Very little is currently known about the mechanisms that these enzymes employ, but recent industrial developments indicate that they will be of major importance for the production of biofuels biomass. One of the key questions around LPMO action is why many organisms have multiple LPMO genes. [2] To answer this question will require structure-function studies of multiple LPMOs from well-characterized organisms.
This paper describes the first LPMO structure from the fungus Phanerochaete chrysosporium, which has a repertoire of more than ten LPMO genes. All studies of LPMOs to date have examined model cellulose or chitin systems. Here we elucidate the product distribution of an LPMO enzyme directly from a biomass substrate. A key outstanding issue is how LPMOs interact with and bind to their insoluble substrates.
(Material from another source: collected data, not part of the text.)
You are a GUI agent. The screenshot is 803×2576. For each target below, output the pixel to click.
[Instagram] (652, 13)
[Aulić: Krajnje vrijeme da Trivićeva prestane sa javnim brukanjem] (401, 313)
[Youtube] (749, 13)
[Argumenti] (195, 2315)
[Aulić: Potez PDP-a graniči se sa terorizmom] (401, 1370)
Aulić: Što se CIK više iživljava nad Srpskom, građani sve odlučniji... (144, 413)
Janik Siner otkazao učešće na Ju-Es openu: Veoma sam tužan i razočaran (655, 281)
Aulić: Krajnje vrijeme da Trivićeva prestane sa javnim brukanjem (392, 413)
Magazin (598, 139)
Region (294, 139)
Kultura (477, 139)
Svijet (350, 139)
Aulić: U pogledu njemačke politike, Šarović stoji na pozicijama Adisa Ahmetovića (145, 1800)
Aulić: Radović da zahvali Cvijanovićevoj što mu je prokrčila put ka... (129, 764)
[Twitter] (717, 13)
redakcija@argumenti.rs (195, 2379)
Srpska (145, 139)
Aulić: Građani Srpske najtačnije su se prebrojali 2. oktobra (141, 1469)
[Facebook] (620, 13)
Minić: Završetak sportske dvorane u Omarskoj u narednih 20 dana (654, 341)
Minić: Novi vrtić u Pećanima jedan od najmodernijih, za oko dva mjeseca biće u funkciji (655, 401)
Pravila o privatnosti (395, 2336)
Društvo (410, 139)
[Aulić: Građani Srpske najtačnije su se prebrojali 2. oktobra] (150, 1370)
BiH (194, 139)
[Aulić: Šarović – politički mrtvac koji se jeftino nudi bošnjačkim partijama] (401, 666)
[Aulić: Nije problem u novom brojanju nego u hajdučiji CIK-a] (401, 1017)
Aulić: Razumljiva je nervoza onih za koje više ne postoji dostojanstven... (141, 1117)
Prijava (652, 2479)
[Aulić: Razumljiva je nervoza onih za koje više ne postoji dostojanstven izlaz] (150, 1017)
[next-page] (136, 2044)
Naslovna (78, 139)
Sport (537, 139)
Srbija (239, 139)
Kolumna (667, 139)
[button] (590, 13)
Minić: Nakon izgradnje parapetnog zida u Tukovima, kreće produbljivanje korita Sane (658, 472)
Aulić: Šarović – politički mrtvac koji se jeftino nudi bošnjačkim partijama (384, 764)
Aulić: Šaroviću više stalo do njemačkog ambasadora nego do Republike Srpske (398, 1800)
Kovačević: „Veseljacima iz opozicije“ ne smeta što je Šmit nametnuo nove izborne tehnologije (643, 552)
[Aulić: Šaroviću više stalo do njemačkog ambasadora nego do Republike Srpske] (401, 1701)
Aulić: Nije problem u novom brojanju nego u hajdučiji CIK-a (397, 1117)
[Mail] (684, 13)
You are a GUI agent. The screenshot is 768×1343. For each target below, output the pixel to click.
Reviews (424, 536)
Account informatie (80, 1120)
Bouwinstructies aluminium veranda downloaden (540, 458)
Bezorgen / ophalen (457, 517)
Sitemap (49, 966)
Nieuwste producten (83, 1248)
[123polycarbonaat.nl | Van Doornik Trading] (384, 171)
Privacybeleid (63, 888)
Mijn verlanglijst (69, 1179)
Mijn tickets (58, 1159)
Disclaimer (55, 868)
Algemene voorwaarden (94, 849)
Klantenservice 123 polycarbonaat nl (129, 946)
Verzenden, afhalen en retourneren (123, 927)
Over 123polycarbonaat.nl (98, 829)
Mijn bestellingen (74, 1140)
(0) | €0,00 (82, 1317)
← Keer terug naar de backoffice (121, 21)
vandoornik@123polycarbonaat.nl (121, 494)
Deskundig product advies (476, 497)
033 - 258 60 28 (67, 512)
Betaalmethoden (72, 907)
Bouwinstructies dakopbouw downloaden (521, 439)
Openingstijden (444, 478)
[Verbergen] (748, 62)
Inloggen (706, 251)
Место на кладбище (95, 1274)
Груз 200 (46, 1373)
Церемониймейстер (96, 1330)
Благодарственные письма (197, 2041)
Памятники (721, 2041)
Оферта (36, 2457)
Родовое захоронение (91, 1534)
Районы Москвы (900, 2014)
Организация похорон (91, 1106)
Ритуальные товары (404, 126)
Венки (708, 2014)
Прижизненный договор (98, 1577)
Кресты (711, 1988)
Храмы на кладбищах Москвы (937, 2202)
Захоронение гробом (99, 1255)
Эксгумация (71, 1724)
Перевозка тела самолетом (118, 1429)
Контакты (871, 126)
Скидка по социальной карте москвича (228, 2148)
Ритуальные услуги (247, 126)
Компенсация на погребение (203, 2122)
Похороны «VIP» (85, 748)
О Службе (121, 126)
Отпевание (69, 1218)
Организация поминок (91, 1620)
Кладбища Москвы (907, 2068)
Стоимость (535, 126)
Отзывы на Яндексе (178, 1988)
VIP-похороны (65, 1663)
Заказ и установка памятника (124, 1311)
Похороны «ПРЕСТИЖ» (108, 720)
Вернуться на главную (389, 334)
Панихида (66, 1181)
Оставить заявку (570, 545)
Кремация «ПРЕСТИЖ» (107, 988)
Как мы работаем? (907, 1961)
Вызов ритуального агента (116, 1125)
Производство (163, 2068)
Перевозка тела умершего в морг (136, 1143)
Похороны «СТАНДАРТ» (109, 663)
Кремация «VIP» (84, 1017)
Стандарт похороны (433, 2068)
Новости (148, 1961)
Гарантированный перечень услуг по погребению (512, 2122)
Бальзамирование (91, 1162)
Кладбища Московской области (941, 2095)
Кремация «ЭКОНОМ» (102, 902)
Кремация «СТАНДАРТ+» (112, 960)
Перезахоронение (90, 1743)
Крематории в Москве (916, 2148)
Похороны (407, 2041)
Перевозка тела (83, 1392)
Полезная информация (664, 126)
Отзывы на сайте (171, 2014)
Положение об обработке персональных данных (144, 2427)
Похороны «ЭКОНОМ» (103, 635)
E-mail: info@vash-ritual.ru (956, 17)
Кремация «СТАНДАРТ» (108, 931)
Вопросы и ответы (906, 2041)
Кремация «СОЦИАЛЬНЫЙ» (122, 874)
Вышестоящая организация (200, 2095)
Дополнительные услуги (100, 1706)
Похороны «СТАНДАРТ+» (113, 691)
Here, we have for the first time, conducted molecular dynamics simulations of these systems on the cellulose surface, and revealed molecular-level details of the enzyme-substrate interaction.
References
1. Vaaje-Kolstad G. et al. (2010) An oxidative enzyme boosting the enzymatic conversion of recalcitrant polysaccharides. Science 330: 219-222.
2. Floudas D et al. (2012) The Paleozoic origin of enzymatic lignin decomposition reconstructed from 31 fungal genomes. Science 336: 1715-1719.